Country: Turkey, Brazil
Synopsis: Only at the beginning of her thirties, Meryem makes a living by babysitting for a middle-class family, while also taking care of her own children and her mother with Alzheimer’s. Getting treated like a member of the family by the household she works for leads Meryem to an illusion of belonging which is further supported by the self-help books she discovered through them. Following those new teachings that influences her and the lifestyle she partakes in, Meryem decides to reset her priorities in life, but chooses the worst day possible to take action.
Director’s Statement:
NOT TODAY is a fictional drama that emphasises the undeniable role of socio-economic class in the society we’ve built, regardless how eagerly we try to ignore it under the roof of political correctness. Born into a relatively wealthy family yet raised by a working-class nanny, I experienced the notion of equality and the principle of equal opportunity crumbling in my head pretty young, pretty quick.
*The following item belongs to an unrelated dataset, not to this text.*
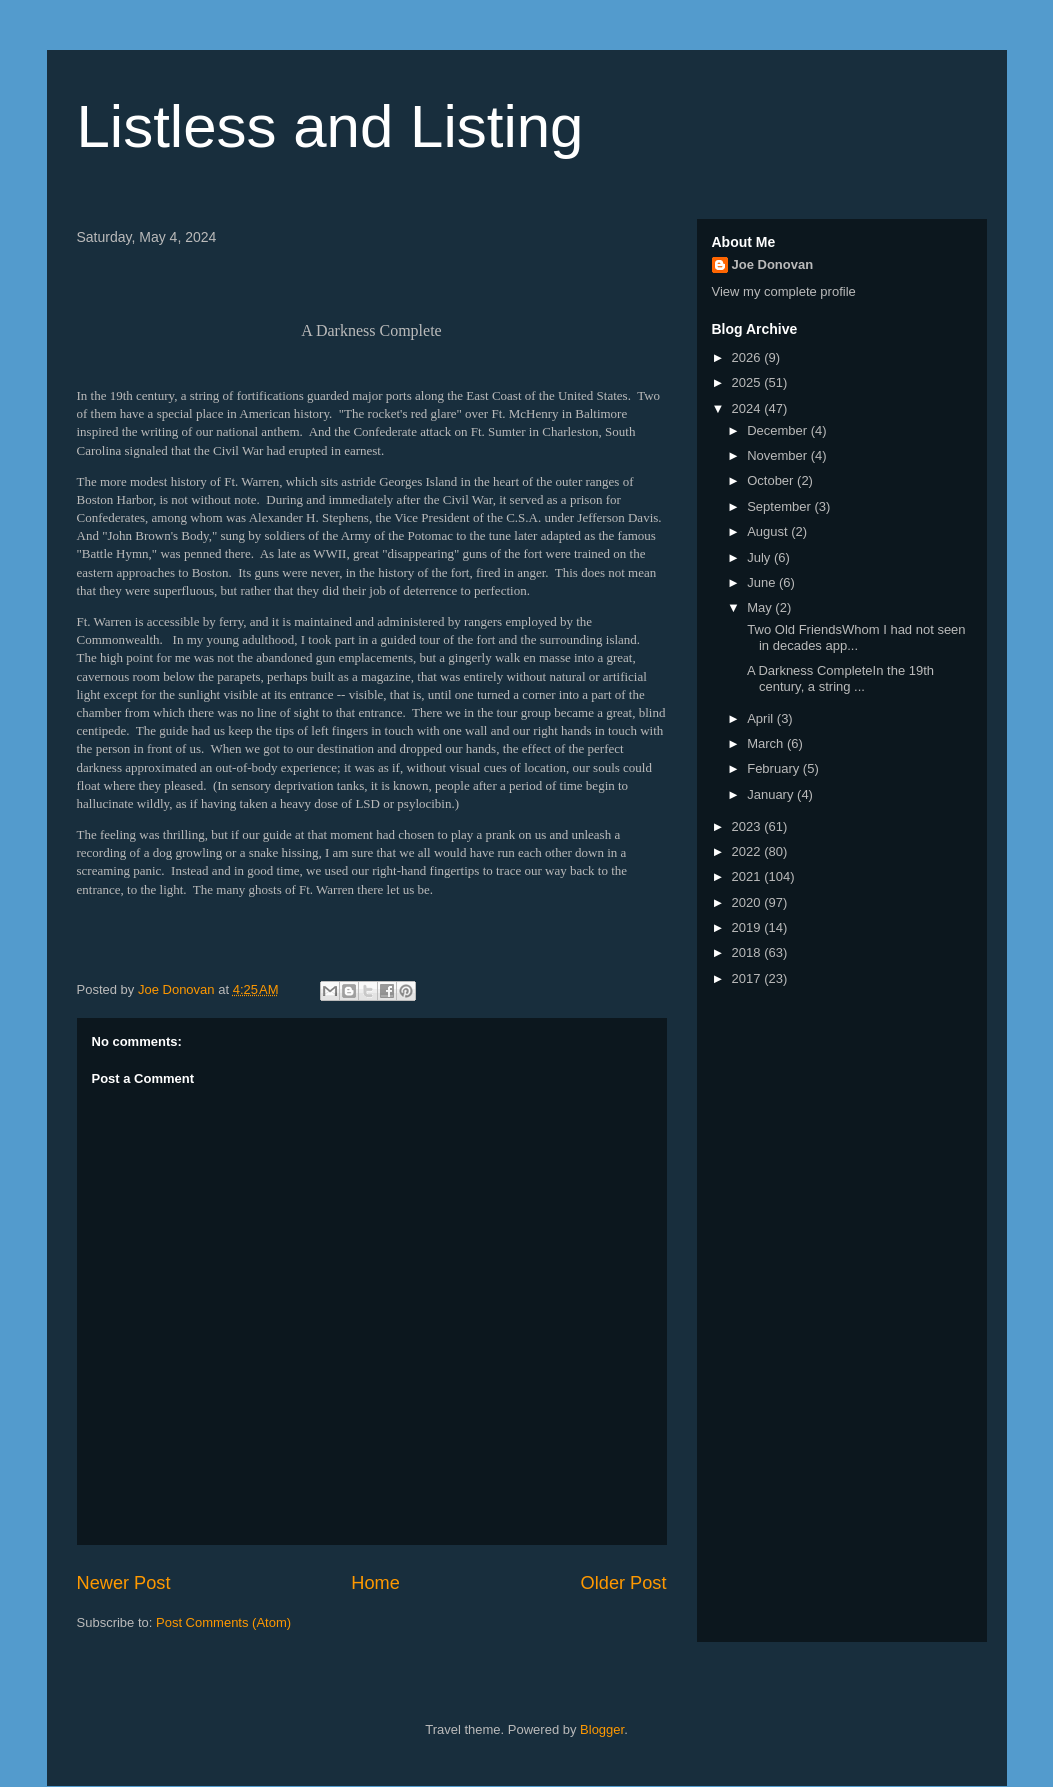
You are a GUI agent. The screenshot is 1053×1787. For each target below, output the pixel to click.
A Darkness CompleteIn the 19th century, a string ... (839, 678)
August (769, 531)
In the telltale environment of neoliberalism where individual comes first, where every dream is achievable, we tend to forget that there are more solid obstacles in life than our own minds.
Through Meryem’s eyes, a single mother nanny who is getting drawn into the reality of the family she works for rather than her own, NOT TODAY will display a distorted perception of polarity not only by its story but also by its own hybrid language which is an on purpose clash between shoulder mounted camera and static shots.
As a philosophy major, I aim to raise a question of a misplaced conflict that we all are tricked into by what we’re being exposed to every day: an endless possibility of a better self. I’d like to reach everyone that feels there’s something off with the reality offered by mainstream and that in search of a new discourse, in other words, audience of independent films around the world.